Kemudian, Mendikbud Nadiem Makarim, Menteri PUPR Basuki Hadimuljono, Menteri Desa, PDT, dan Trasmigrasi Abdul Halim Iskandar, Mensos Juliari Batubara, Menkominfo Johny G. Plate, Menteri LHK Siti Nurbaya, Menteri Kelautan dan Perikanan Edhy Prabowo, Mendag Agus Suparmanto, Menteri PPPA Gusti Ayu Bintang Darmavati, dan Menristek/Kepala BRIN Bambang Brodjonegoro.

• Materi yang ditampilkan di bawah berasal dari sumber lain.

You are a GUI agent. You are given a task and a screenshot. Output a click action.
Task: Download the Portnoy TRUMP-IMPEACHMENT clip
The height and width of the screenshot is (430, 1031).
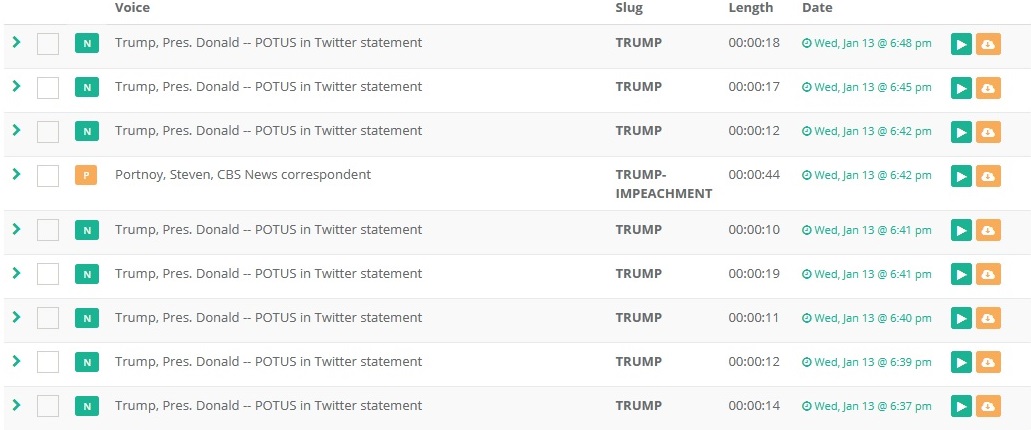coord(988,176)
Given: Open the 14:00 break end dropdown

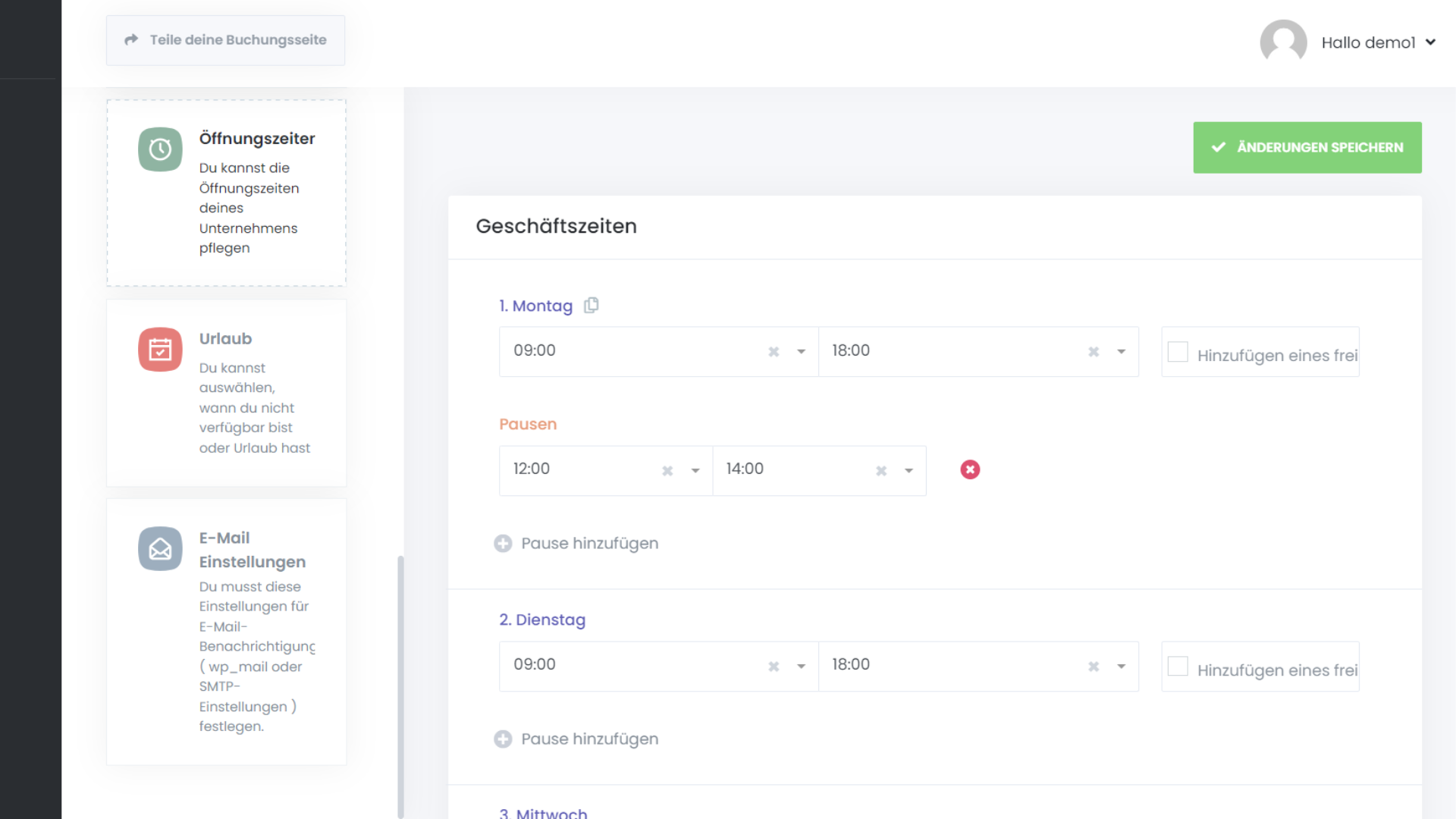Looking at the screenshot, I should 908,471.
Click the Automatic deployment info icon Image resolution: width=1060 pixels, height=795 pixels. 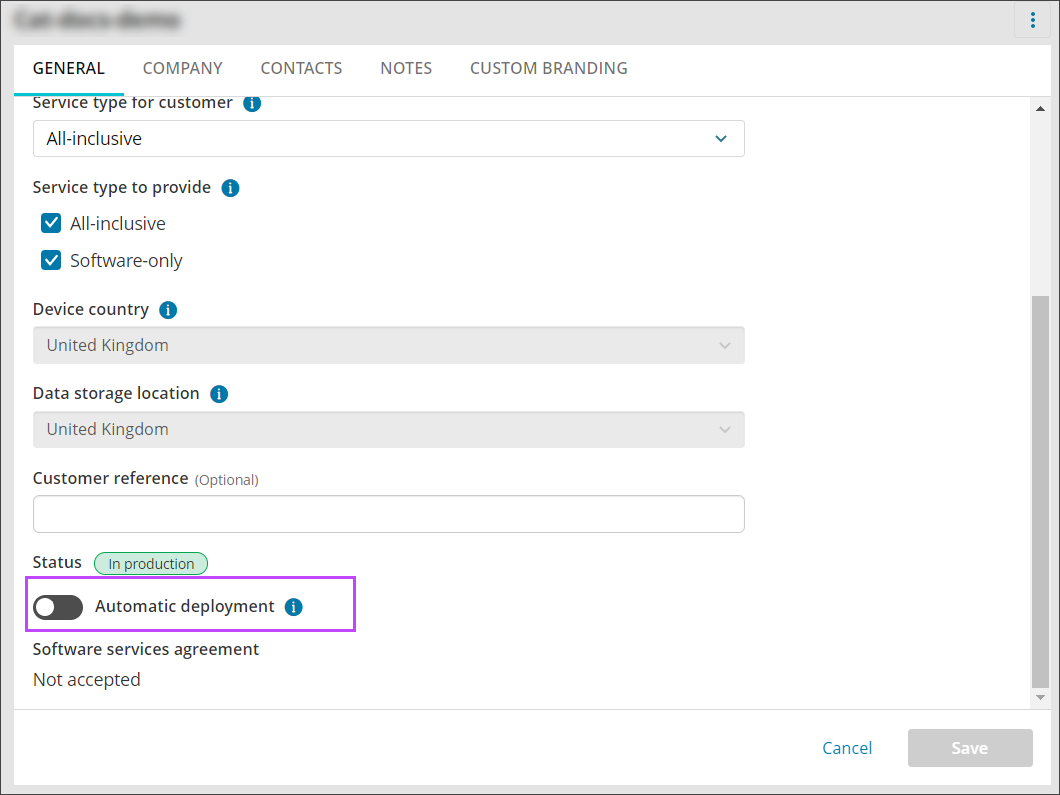(293, 607)
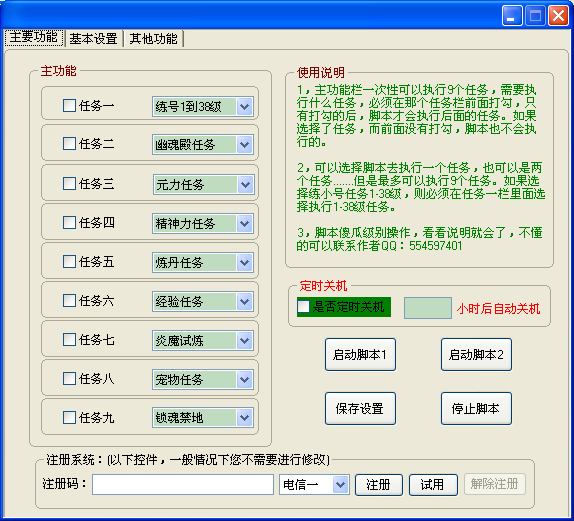This screenshot has height=521, width=574.
Task: Select the 主要功能 tab
Action: click(34, 37)
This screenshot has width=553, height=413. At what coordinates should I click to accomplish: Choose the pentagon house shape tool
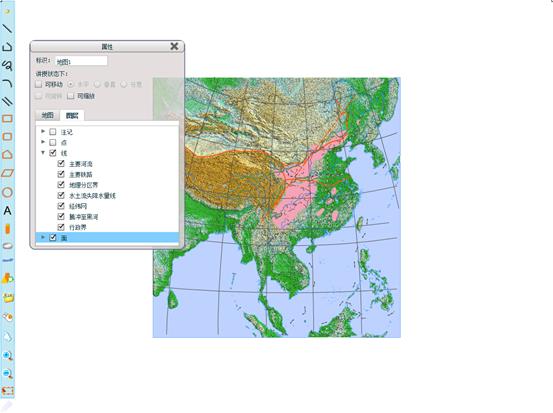pos(7,154)

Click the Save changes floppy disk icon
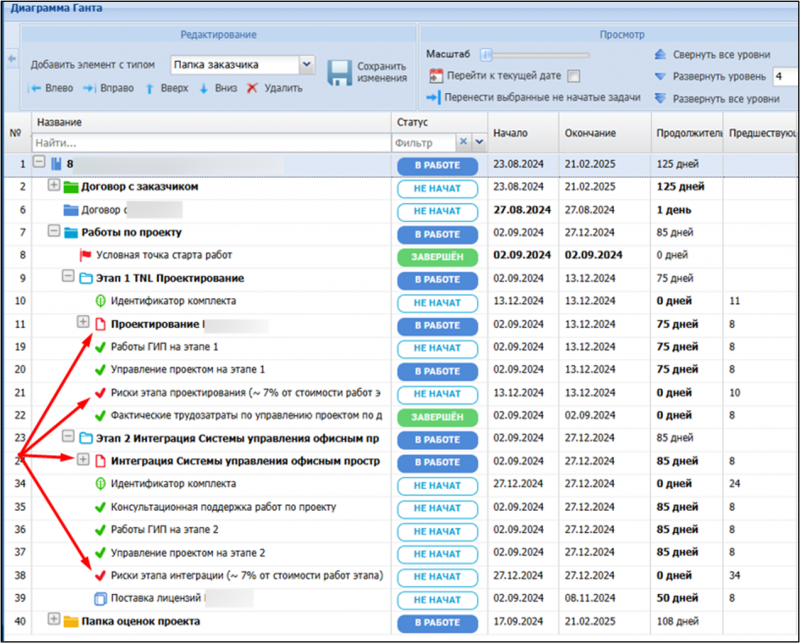[x=339, y=73]
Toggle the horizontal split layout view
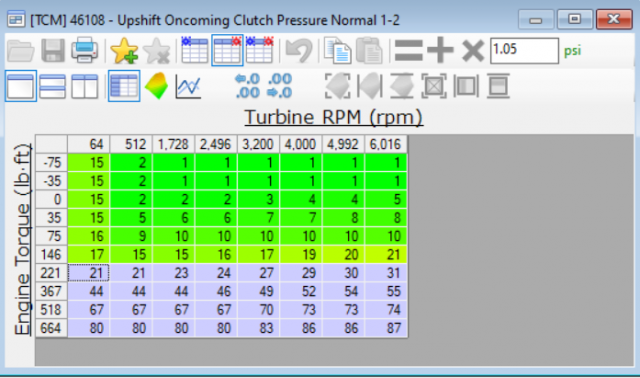The image size is (640, 378). pyautogui.click(x=52, y=86)
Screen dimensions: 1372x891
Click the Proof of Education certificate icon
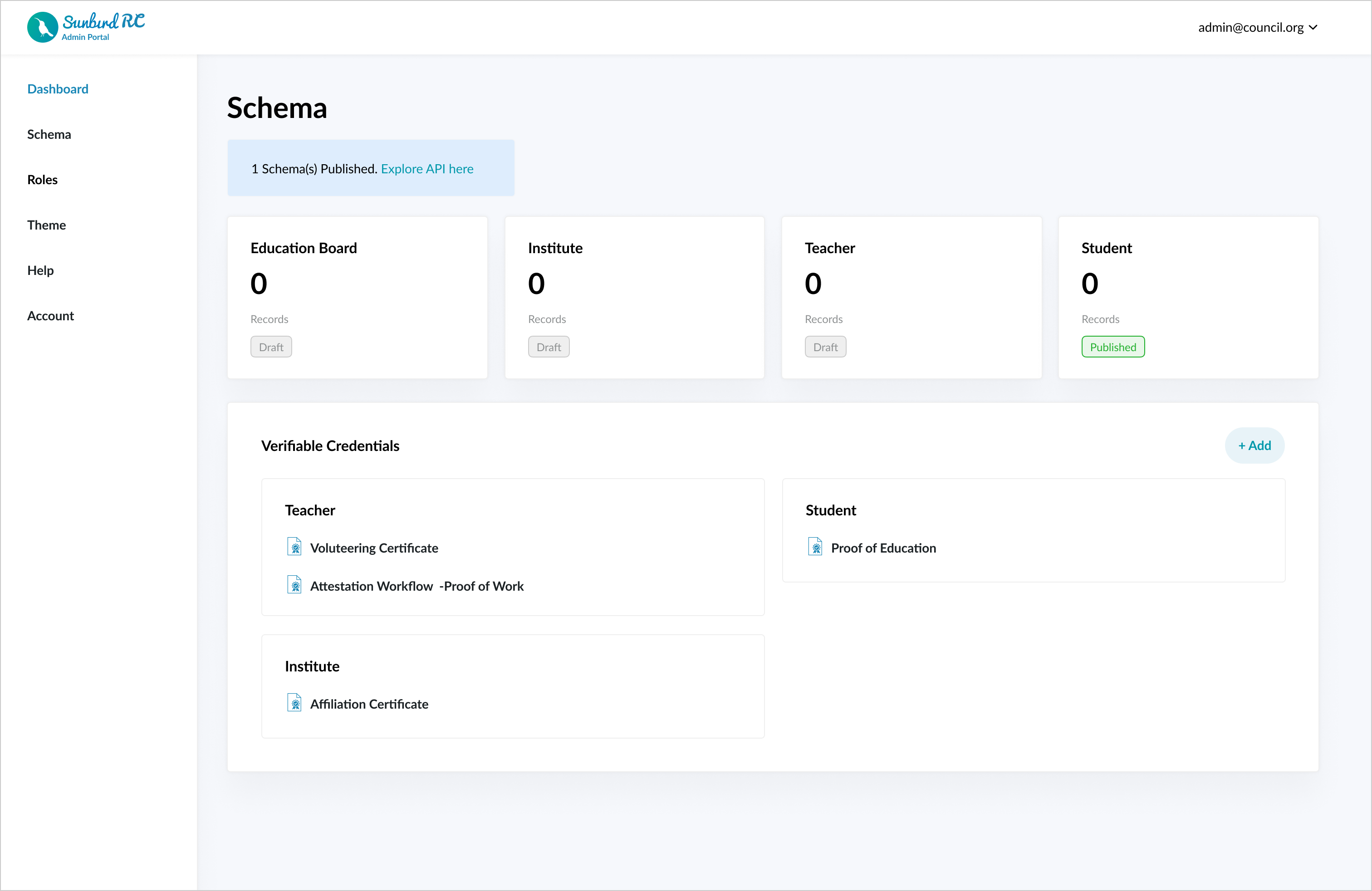pos(815,546)
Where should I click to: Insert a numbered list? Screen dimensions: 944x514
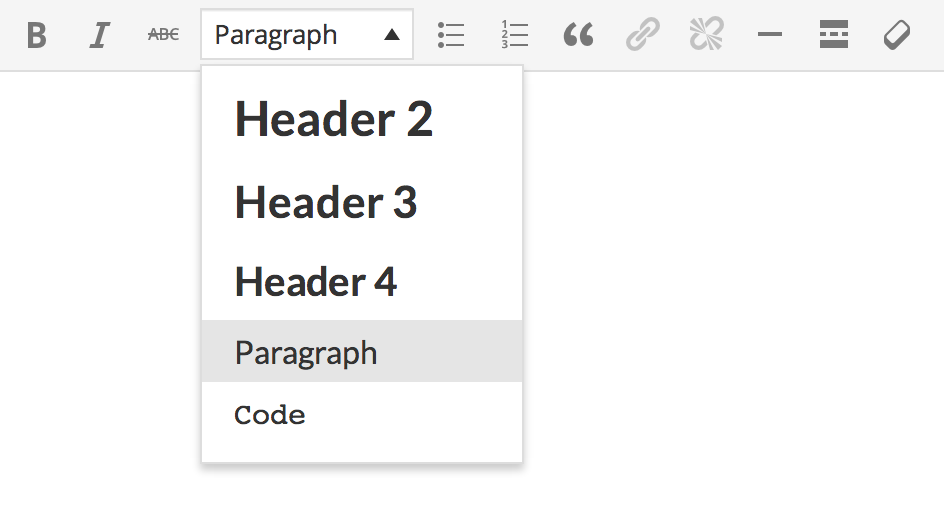pos(514,35)
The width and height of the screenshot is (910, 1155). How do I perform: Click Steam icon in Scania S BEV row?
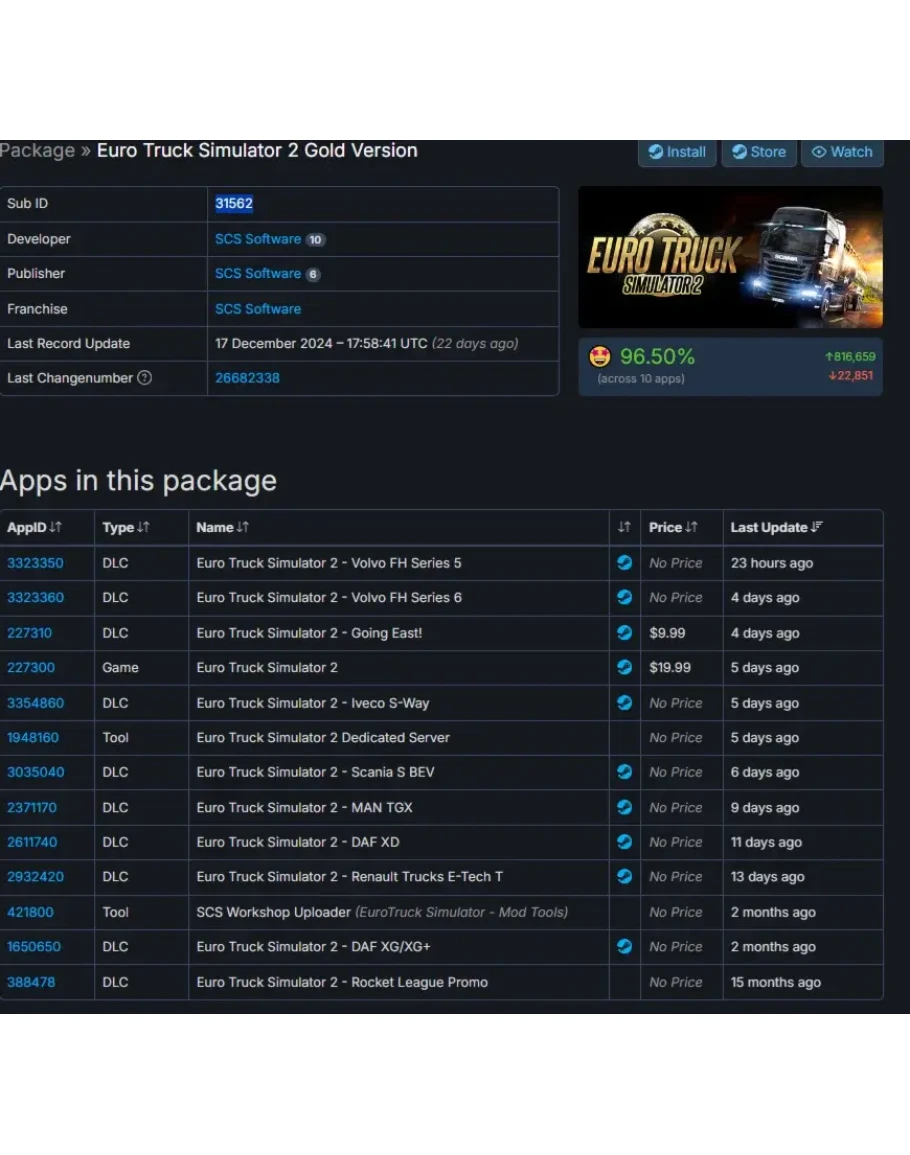[x=624, y=772]
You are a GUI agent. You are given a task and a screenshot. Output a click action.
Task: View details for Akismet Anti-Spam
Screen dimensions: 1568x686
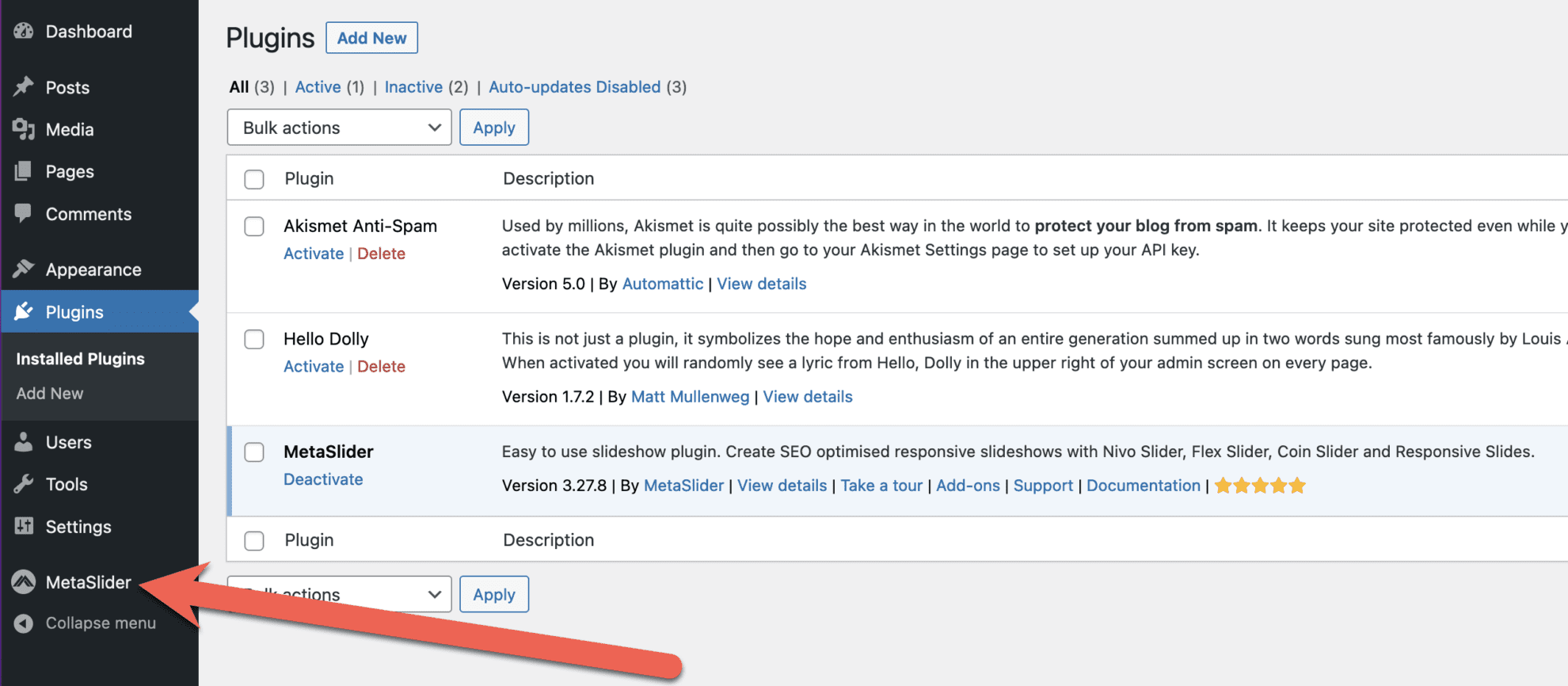[761, 283]
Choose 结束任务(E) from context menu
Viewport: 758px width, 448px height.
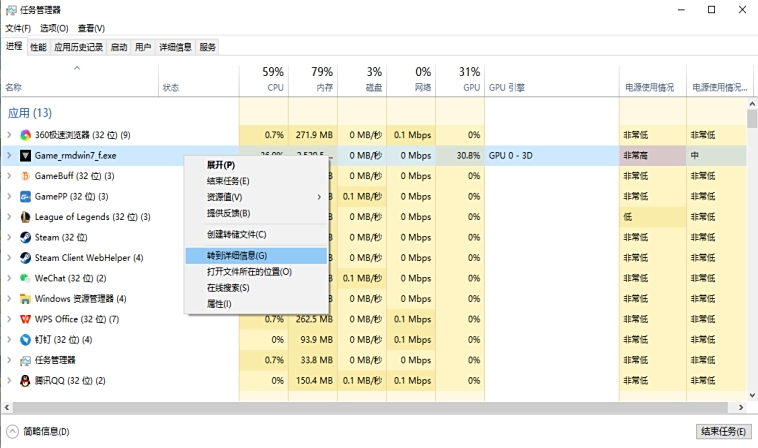(x=228, y=181)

Sebagaimana diketahui, terkait percepatan pengembangan industri farmasi dan alat kesehatan, pada 8 Juni 2016 lalu, Jokowi telah menandatangani Instruksi Presiden (Inpres) Nomor 6 Tahun 2016 tentang Percepatan Pengembangan Industri Farmasi dan Alat Kesehatan (Alkes). Inpres tersebut bertujuan untuk meningkatkan daya saing industri farmasi dan alat kesehatan di dalam negeri.

 

Dalam Inpres secara khusus, Jokowi menginstruksikan Menkes untuk menyusun dan menetapkan rencana aksi pengembangan industri farmasi dan alat kesehatan. Memfasilitasi pengembangan industri farmasi dan alat kesehatan terutama pengembangan ke arah biopharmaceutical, vaksin, natural, dan Active Pharmaceutical Ingredients (API) kimia.

 

Selain itu, Menkes juga diharapkan dapat mendorong dan mengembangkan penyelenggaraan riset dan pengembangan sediaan farmasi dan alat kesehatan dalam rangka kemandirian industri farmasi dan alat kesehatan. Memprioritaskan penggunaan produk sediaan farmasi dan alat kesehatan dalam negeri melalui e-tendering dan e-purchasing berbasis e-catalogue.


Baca:

 

Jokowi juga meminta Menkes untuk mengembangkan sistem data dan informasi secara terintegrasi yang berkaitan dengan kebutuhan, produksi dan distribusi sediaan farmasi dan pelayanan kesehatan serta industri farmasi dan alat kesehatan. Menyederhanakan sistem dan proses perizinan dalam pengembangan industri farmasi dan alat kesehatan. Hinggamelakukan koordinasi dengan Badan Penyelenggara Jaminan Sosial (BPJS) Kesehatan untuk meningkatkan kapasitas BPJS sebagai payer dan memperluas kontrak dengan fasilitas pelayanan kesehatan sesuai kebutuhan.

 

Sedangkan pada Februari 2017 silam, Kementerian Kesehatan dan Komisi Pengawas Persaingan Usaha (KPPU) bekerja sama dalam mengatur persaingan usaha bidang kesehatan untuk mencegah persaingan yang tidak sehat. Nota kesepahaman itu ditandatangani guna mencegah dan penanganan praktik monopoli serta persaingan usaha tidak sehat bidang kesehatan

 

Nota kesepahaman tersebut melingkupi pengawasan terhadap industri kesehatan seperti farmasi, pelayanan kesehatan, pemenuhan fasilitas kesehatan dan pembiayaan kesehatan yang dalam pelaksanaannya memungkinkan adanya praktik monopoli semu. Selain itu, dalam nota kesepahaman itu juga melingkupi harmonisasi dan koordinasi kebijakan persaingan usaha, sosialisasi prinsip-prinsip persaingan usaha yang sehat dan peraturan bidang kesehatan.